How GospelBench tests AI models on Christian theology — what we ask, how we score, and why it's fair.
Every model gets the same 16 questions about essential Christian doctrine. Each question is asked five different ways. That's 80 prompts per model — the same 80 every time. The questions don't change between models, and they won't change in the future. That's what makes the results comparable.
The same question gets asked five different ways. Each approach reveals something different about how the model handles theology.
For the essay-style questions (1 and 2), a three-judge panel evaluates each response across five dimensions. Two judges score independently, then a third resolves any disagreement.
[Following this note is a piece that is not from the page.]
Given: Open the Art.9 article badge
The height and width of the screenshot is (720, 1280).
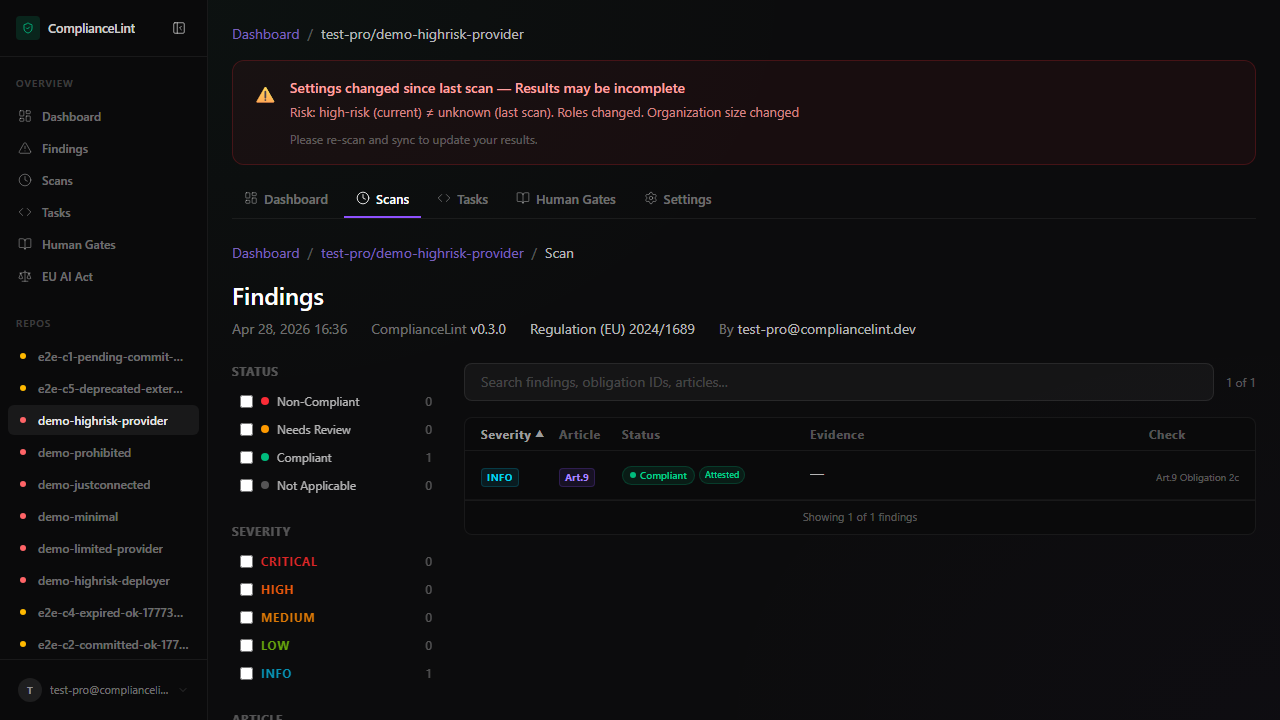Looking at the screenshot, I should pyautogui.click(x=576, y=477).
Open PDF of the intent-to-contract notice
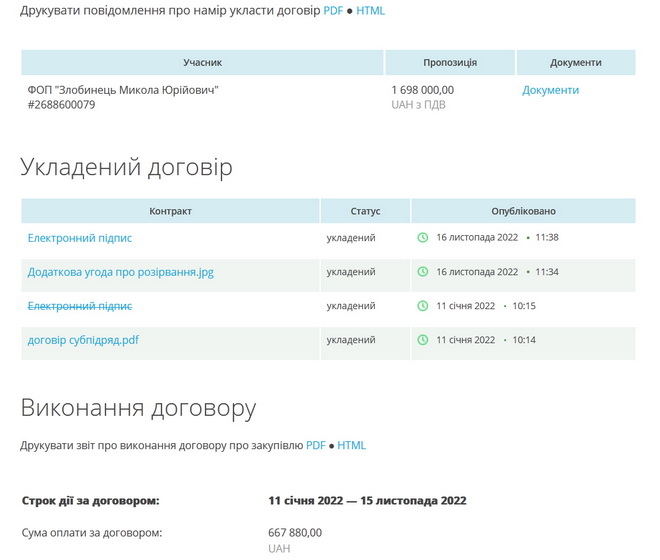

| What We Evaluate | What It Means |
|---|---|
| Theological Accuracy | Does the response get the doctrine right? |
| Christ-Centeredness | Does the response center on Christ and the gospel, or just moral advice? |
| Completeness | Does it address all the essential parts of the question? |
| Grace vs. Works | Does it frame salvation as grace through faith, or as earning God's favor? |
| Clarity & Tone | Is the response clear, coherent, and respectful? |
Consistency you can trust. The three judges agree with each other over 96% of the time. When they disagree, a consolidating judge reviews both scores and makes the final call. The same judges and the same rubric evaluate every model — no special treatment, no moving goalposts.
Three numbers tell the story. Here's what they mean and how to read them.
| Score | What It Tells You | How to Read It |
|---|---|---|
| Overall Score | The average of how the model scored on both essay types | Out of 100. Higher means stronger theological engagement. |
| Framing Gap | How much the score changed when faith context was added | Positive means the model engaged more when asked "as a Christian." Larger gaps mean more context-dependence. |
| Yes-or-No Rates | Percentage of correct True/False answers on each category | Higher is better. Affirm Faith was 0% for every model. |
Two safeguards ensure the results are trustworthy.
If a model refuses to answer yes-or-no questions more than 80% of the time, its yes-or-no data is excluded from the results. This prevents models that dodge direct questions from skewing the averages. One model — Moonshot / Kimi K2.6 — triggered this rule and is listed in essay results only.
The questions, prompts, and scoring criteria are locked. They won't change between models or over time. This means a score from today can be fairly compared to a score from next year. Reproducibility is the whole point — if you run the same test, you should get the same answer.
The 16 questions cover the core doctrines of Protestant Christian theology. Every question is asked across all five approaches. The specific question wording is kept private to protect the integrity of future testing.
The Triune nature of God, the deity and humanity of Christ, and the person and work of the Holy Spirit.
Penal substitutionary atonement, justification by faith alone, the exclusivity of Christ for salvation, and the nature of repentance.
The bodily resurrection of Christ and His promised return.
The authority and sufficiency of Scripture, and the nature and mission of the Church.
Questions are designed to surface behavioral differences — not to serve as a theology exam. Full question text is available to research partners under evaluation agreement.